### PROBLEM DESCRIPTION
Go to the line holding "Given: Select the Operators tab" in the data below. Return it and each line after it through the last, exactly, and skip the pictures.

[Stored records]

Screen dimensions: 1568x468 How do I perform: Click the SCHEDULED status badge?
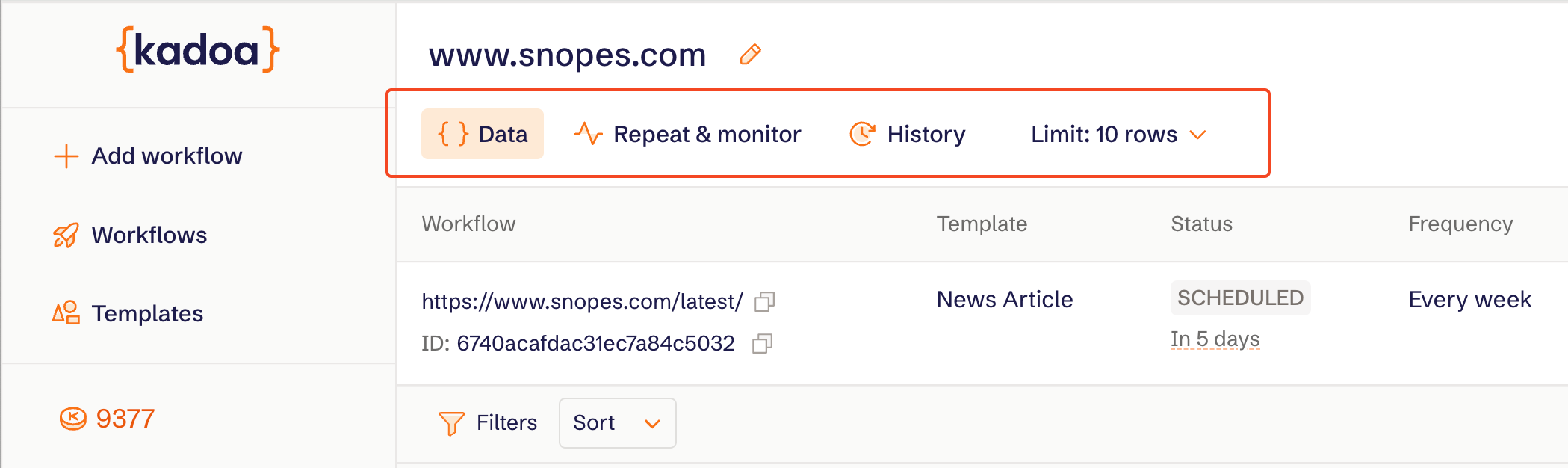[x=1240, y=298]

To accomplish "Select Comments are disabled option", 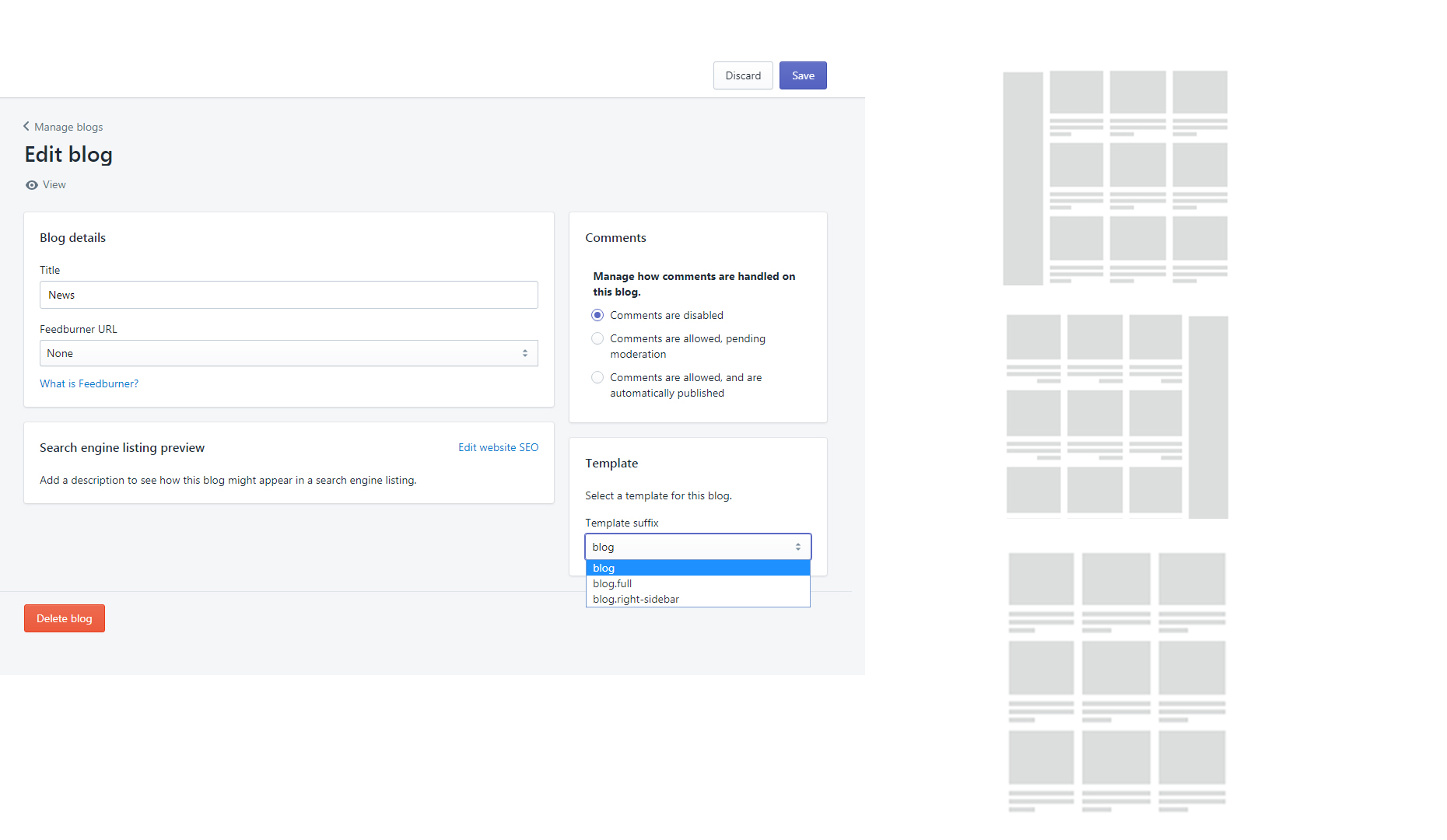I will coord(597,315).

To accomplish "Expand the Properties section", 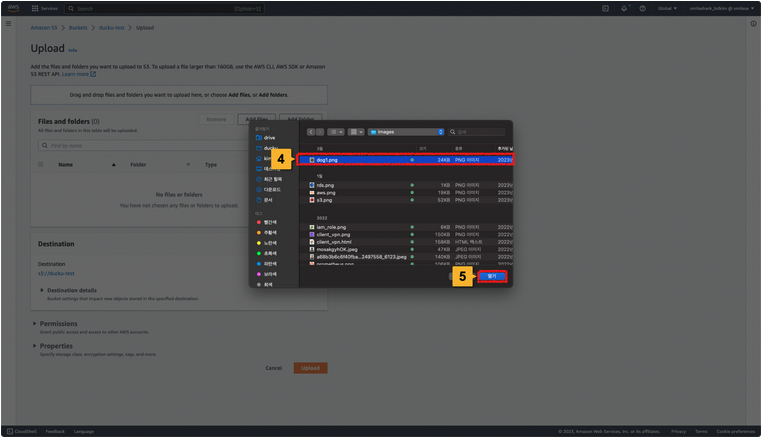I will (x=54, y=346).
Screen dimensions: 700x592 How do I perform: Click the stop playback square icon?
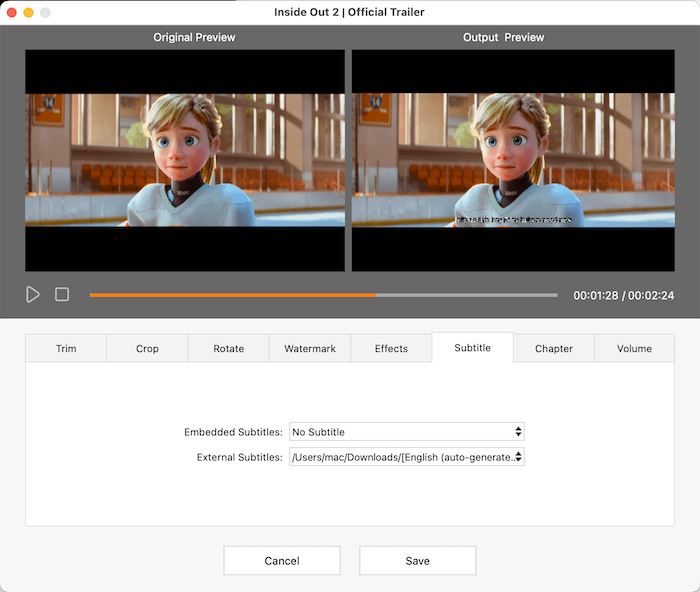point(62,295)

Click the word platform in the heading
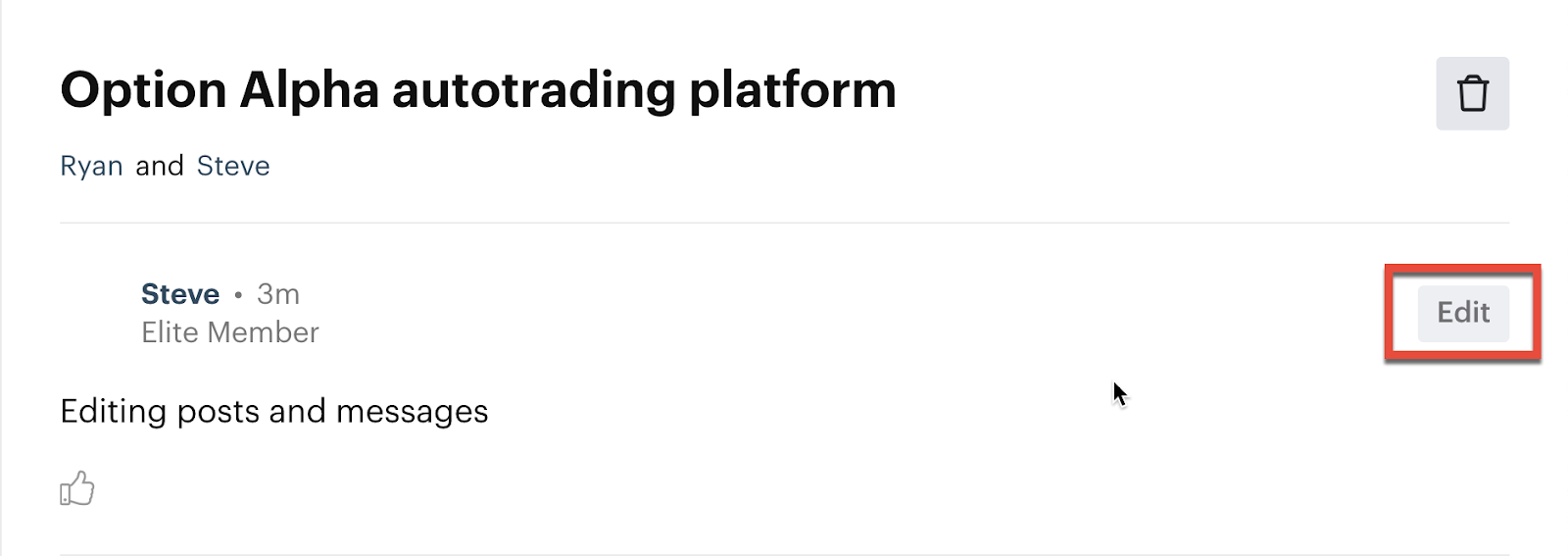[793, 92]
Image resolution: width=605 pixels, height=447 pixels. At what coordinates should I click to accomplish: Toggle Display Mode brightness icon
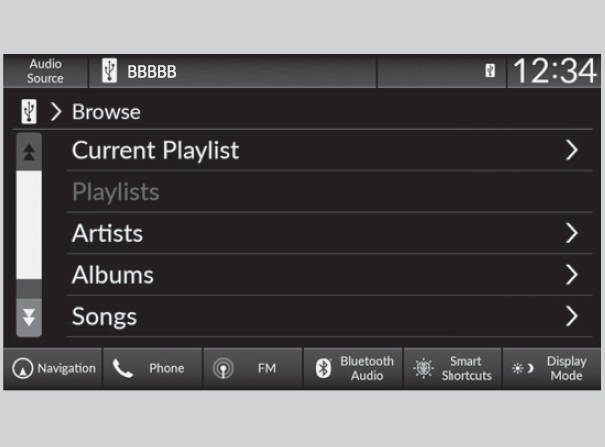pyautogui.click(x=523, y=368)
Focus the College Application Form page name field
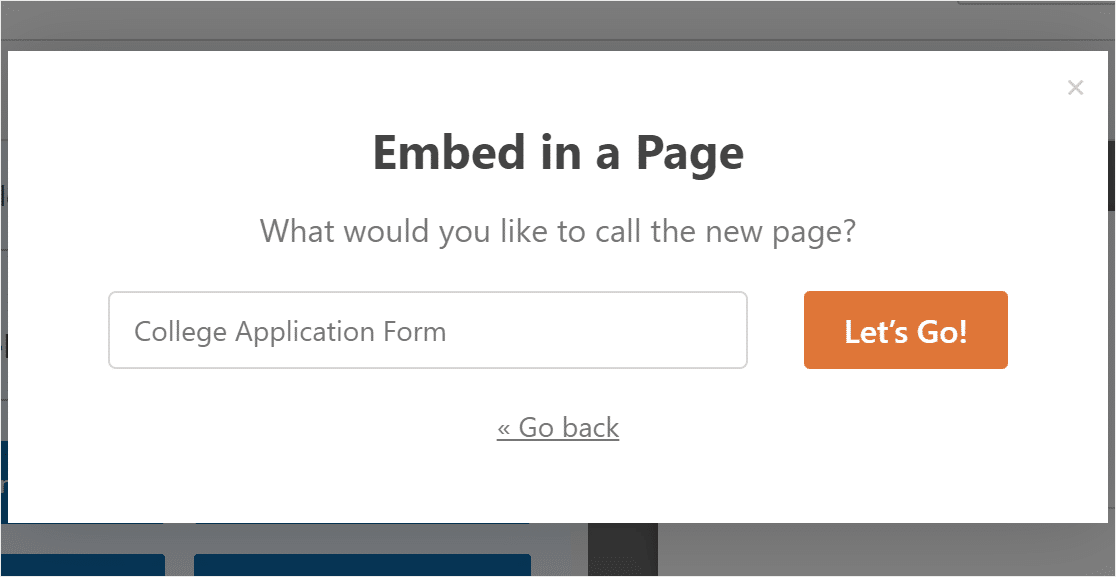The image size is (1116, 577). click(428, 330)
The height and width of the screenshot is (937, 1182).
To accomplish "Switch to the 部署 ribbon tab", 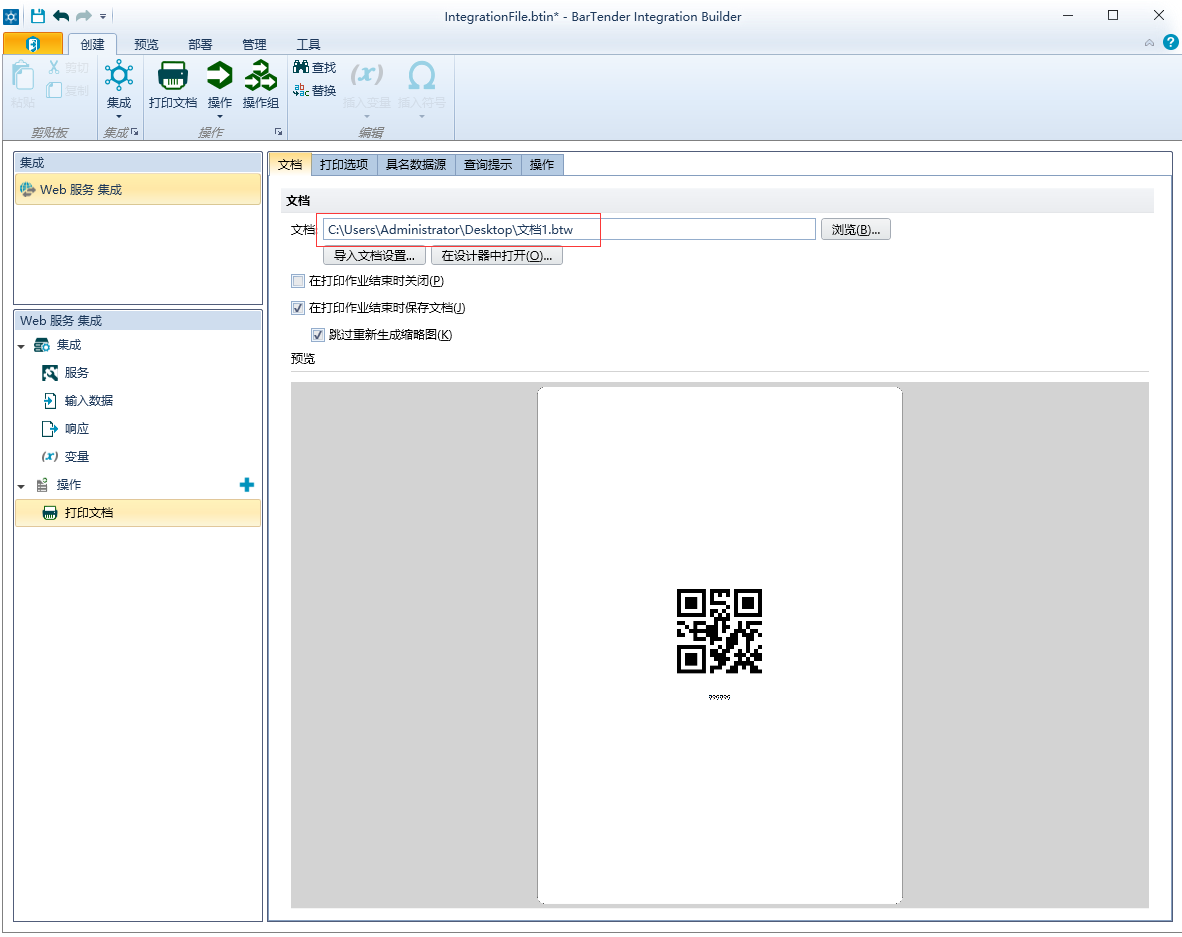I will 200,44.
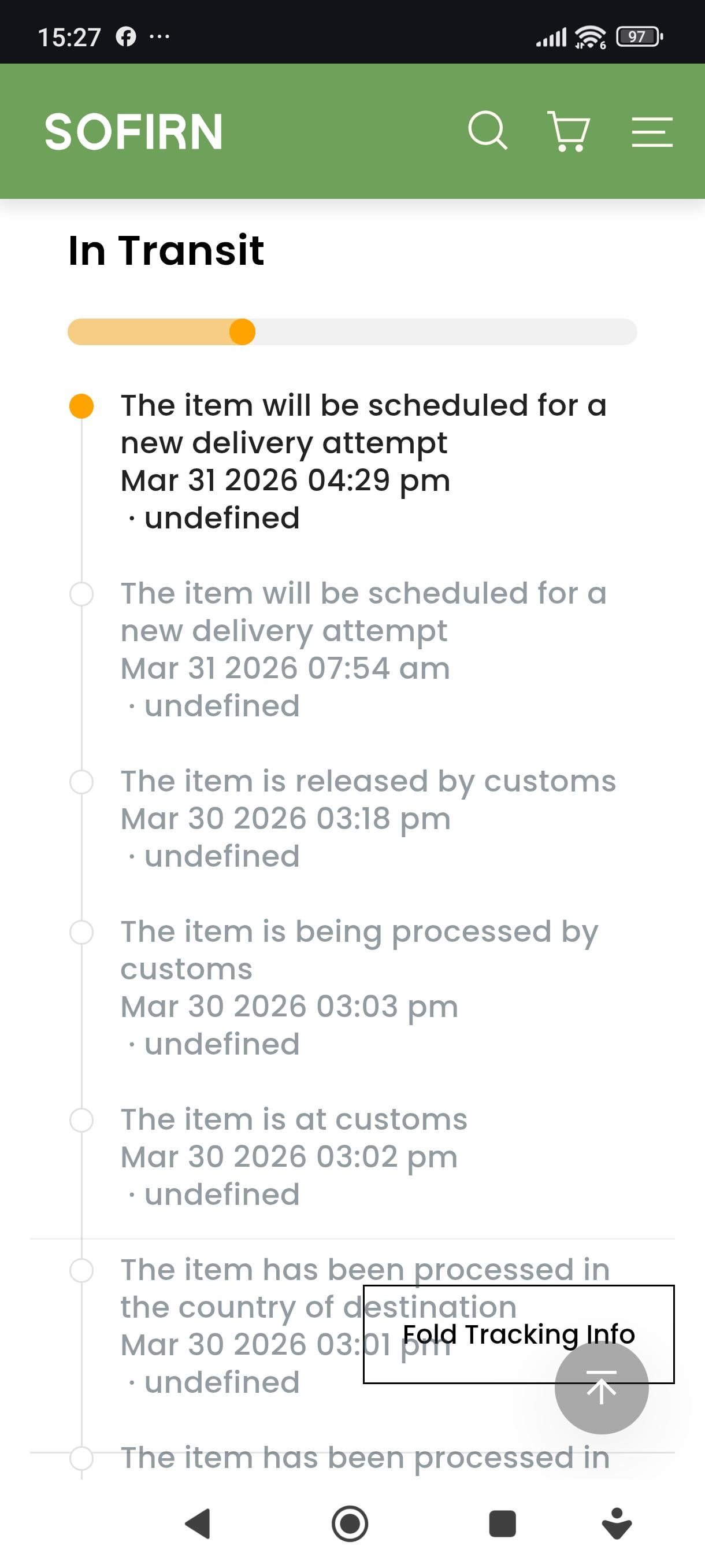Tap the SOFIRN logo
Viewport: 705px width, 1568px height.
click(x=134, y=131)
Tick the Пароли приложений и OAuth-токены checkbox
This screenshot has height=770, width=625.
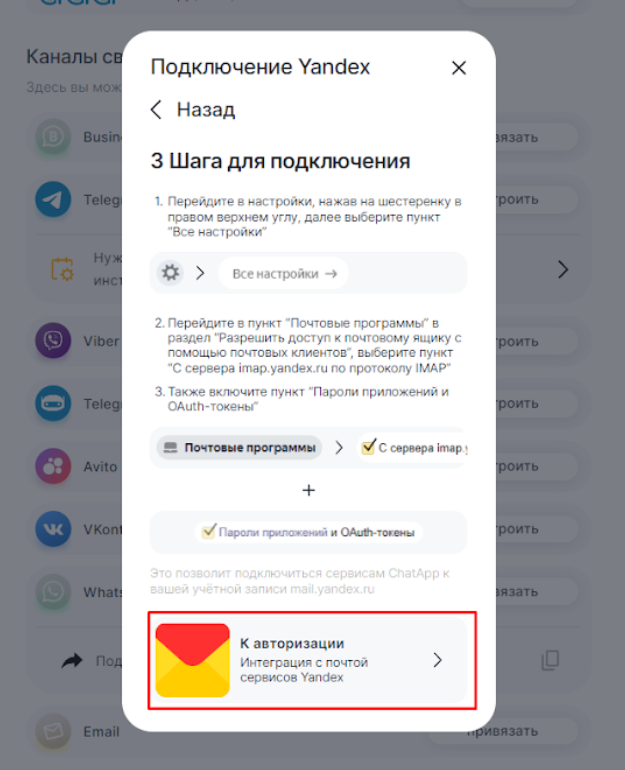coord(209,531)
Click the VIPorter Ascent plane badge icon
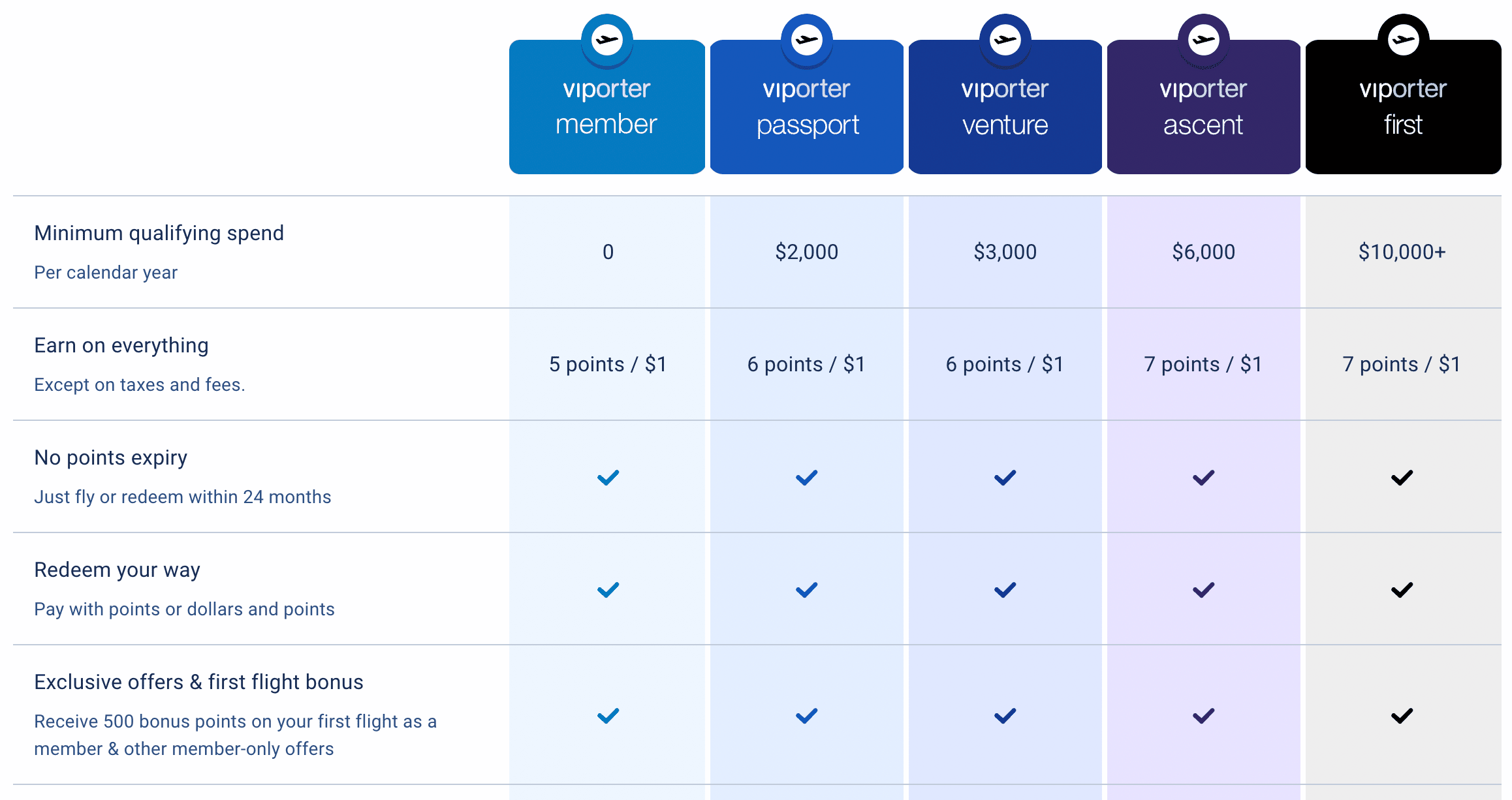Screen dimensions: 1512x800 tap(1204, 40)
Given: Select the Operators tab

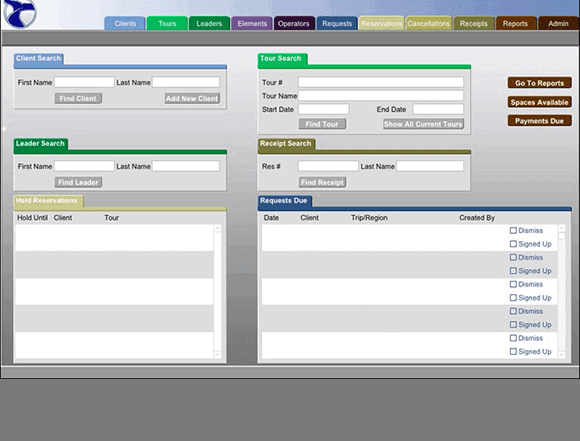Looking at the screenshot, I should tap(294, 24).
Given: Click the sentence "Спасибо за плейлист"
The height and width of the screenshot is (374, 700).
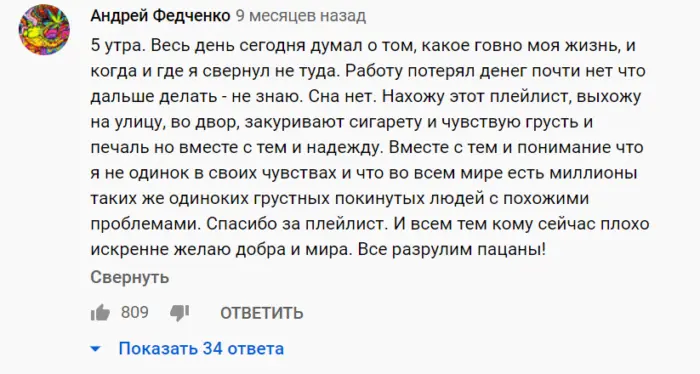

### REPLY
Given: Select the Operators tab

Looking at the screenshot, I should tap(294, 24).
Given: Click the sentence "Спасибо за плейлист"
The height and width of the screenshot is (374, 700).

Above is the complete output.